Dataset records:
┏━━

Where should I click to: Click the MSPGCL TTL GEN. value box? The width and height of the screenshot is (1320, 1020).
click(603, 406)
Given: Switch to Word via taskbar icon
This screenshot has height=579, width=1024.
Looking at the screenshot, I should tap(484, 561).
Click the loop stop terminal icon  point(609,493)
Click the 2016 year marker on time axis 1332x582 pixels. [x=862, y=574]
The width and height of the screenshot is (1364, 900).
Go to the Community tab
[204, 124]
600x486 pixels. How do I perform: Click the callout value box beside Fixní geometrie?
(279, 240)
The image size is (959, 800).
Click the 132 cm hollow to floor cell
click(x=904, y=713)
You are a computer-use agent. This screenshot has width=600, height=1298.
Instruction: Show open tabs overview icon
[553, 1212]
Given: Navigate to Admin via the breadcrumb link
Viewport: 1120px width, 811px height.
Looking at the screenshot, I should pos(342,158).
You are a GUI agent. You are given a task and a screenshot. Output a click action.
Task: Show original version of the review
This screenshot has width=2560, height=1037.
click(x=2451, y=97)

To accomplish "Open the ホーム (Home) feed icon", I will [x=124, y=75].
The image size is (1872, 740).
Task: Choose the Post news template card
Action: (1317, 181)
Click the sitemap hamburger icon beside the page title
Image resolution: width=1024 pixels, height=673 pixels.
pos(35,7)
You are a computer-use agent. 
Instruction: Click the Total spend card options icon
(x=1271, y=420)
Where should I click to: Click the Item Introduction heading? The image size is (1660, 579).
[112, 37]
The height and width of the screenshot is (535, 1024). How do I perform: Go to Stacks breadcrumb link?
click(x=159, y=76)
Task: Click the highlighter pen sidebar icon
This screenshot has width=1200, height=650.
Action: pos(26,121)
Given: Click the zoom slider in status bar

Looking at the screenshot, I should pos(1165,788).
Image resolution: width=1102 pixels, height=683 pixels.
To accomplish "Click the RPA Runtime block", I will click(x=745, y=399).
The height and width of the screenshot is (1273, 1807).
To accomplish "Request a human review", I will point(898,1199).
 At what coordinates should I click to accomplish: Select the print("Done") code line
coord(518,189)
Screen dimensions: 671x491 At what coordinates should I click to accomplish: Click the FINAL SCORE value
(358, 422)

┗━━

Copy every entry exactly, missing none.

Finished exercise:
Where should I click to: Click the MSPGCL TTL GEN. value box? The width and height of the screenshot is (1320, 1020).
click(603, 406)
Given: Switch to Word via taskbar icon
This screenshot has height=579, width=1024.
Looking at the screenshot, I should tap(484, 561).
Click the loop stop terminal icon  point(609,493)
Click the 2016 year marker on time axis 1332x582 pixels. [x=862, y=574]
The width and height of the screenshot is (1364, 900).
Go to the Community tab
[204, 124]
600x486 pixels. How do I perform: Click the callout value box beside Fixní geometrie?
(279, 240)
The image size is (959, 800).
Click the 132 cm hollow to floor cell
click(x=904, y=713)
You are a computer-use agent. This screenshot has width=600, height=1298.
Instruction: Show open tabs overview icon
[553, 1212]
Given: Navigate to Admin via the breadcrumb link
Viewport: 1120px width, 811px height.
Looking at the screenshot, I should pos(342,158).
You are a GUI agent. You are given a task and a screenshot. Output a click action.
Task: Show original version of the review
This screenshot has width=2560, height=1037.
click(x=2451, y=97)

To accomplish "Open the ホーム (Home) feed icon", I will [x=124, y=75].
The image size is (1872, 740).
Task: Choose the Post news template card
Action: (1317, 181)
Click the sitemap hamburger icon beside the page title
Image resolution: width=1024 pixels, height=673 pixels.
pos(35,7)
You are a computer-use agent. 
Instruction: Click the Total spend card options icon
(x=1271, y=420)
Where should I click to: Click the Item Introduction heading? The image size is (1660, 579).
[112, 37]
The height and width of the screenshot is (535, 1024). How do I perform: Go to Stacks breadcrumb link?
click(x=159, y=76)
Task: Click the highlighter pen sidebar icon
This screenshot has width=1200, height=650.
Action: pos(26,121)
Given: Click the zoom slider in status bar

Looking at the screenshot, I should pos(1165,788).
Image resolution: width=1102 pixels, height=683 pixels.
To accomplish "Click the RPA Runtime block", I will click(x=745, y=399).
The height and width of the screenshot is (1273, 1807).
To accomplish "Request a human review", I will point(898,1199).
 At what coordinates should I click to accomplish: Select the print("Done") code line
coord(518,189)
Screen dimensions: 671x491 At what coordinates should I click to accomplish: Click the FINAL SCORE value
(358, 422)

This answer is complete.